Pratique des chèques à encaissement différé
Caroline ColombierRN
Députée — Charente (3)
La question
Mme Caroline Colombier interroge Mme la ministre de l'agriculture, de l'agro-alimentaire et de la souveraineté alimentaire sur la pratique des chèques à encaissement différé proposée par les enseignes de la grande distribution. Cette facilité permet au client de régler ses achats au moyen de plusieurs chèques que l'enseigne s'engage à encaisser à des dates échelonnées. Elle revient à accorder un crédit gratuit et informel pour des biens que le ménage n'est pas en mesure de régler comptant. Si elle peut dépanner ponctuellement, cette pratique présente deux risques sérieux. D'une part, en permettant un achat immédiat sans capacité de paiement immédiate, elle s'apparente à un crédit déguisé qui échappe entièrement au cadre protecteur du crédit à la consommation, qu'il s'agisse de l'information de l'emprunteur, de la vérification de sa solvabilité ou du délai de rétractation. Elle encourage ainsi la surconsommation et peut aggraver le surendettement des ménages les plus fragiles. D'autre part, supporter un tel décalage de trésorerie n'est à la portée que des grandes surfaces. Les commerces de proximité, en particulier en milieu rural, ne peuvent proposer une telle facilité. Il en résulte une distorsion de concurrence supplémentaire au détriment du petit commerce, déjà fragilisé par la domination de la grande distribution. Elle lui demande si le Gouvernement entend encadrer ou limiter cette pratique, afin de protéger les consommateurs du risque de surconsommation et de rétablir une concurrence équitable entre la grande distribution et le commerce de proximité.
✓ Réponse du gouvernement
Publiée le 01/09/2026Le Gouvernement est pleinement mobilisé pour lutter contre le surendettement et accompagner les ménages qui se trouvent en difficultés financières.
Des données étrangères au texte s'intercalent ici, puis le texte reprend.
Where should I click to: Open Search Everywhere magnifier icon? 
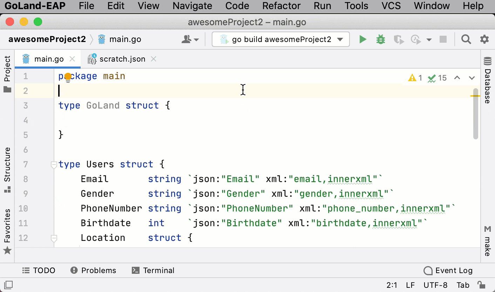[x=466, y=40]
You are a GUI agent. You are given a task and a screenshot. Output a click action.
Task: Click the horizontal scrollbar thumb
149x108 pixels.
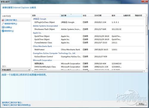tap(88, 71)
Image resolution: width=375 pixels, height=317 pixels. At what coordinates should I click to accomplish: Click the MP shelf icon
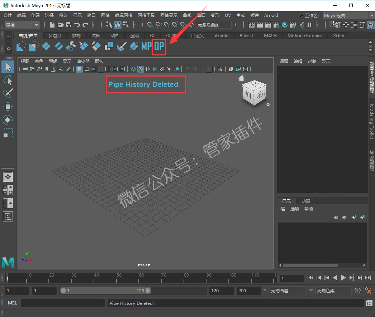click(x=146, y=46)
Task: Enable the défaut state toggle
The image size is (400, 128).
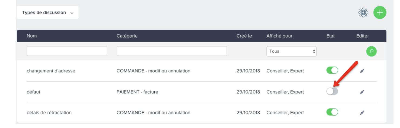Action: tap(332, 91)
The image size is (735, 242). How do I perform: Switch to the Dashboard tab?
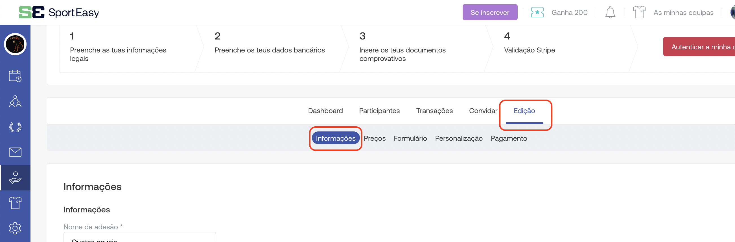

Les évolutions récentes du cadre législatif du crédit à la consommation poursuivent ces objectifs de protection des consommateurs. Pour autant, le principe du chèque différé repose sur une pratique dénuée de force juridique consistant pour le commerçant à accepter le chèque mais à reporter son encaissement à une date ultérieure. Le chèque est généralement conservé par le commerçant ou soumis à la banque avec instruction de ne pas l'encaisser avant la date spécifiée. Cette pratique repose uniquement sur la confiance entre les parties, sans qu'il n'existe de contrainte juridique imposant au commerçant d'encaisser les chèques aux dates convenues. Il convient de préciser qu'un chèque n'est pas un instrument de crédit mais un instrument de paiement, il est encaissable dès sa signature, même s'il porte une date future. En effet, l'article L. 131-31 du code monétaire et financier prévoit que le chèque est payable à vue : le bénéficiaire peut le présenter à l'encaissement dès réception, quelle que soit la date inscrite, y compris si celle-ci est future. Ces dispositions sont d'ordre public et l'article L. 131-31 du code monétaire et financier précise que toute clause contraire est réputée non écrite et est donc sans effet. L'utilisation de ce mode de paiement comporte des risques pour le consommateur et peut l'entraîner dans une situation de surendettement. Par conséquent, il lui revient d'une part de prendre des précautions pour protéger son budget notamment la vérification de la date de prélèvement du chèque - le compte doit être approvisionné jusqu'à ce que le chèque soit débité - et d'autre part d'éviter le cumul des paiement différés qui pourrait conduire à un retard dans les paiements.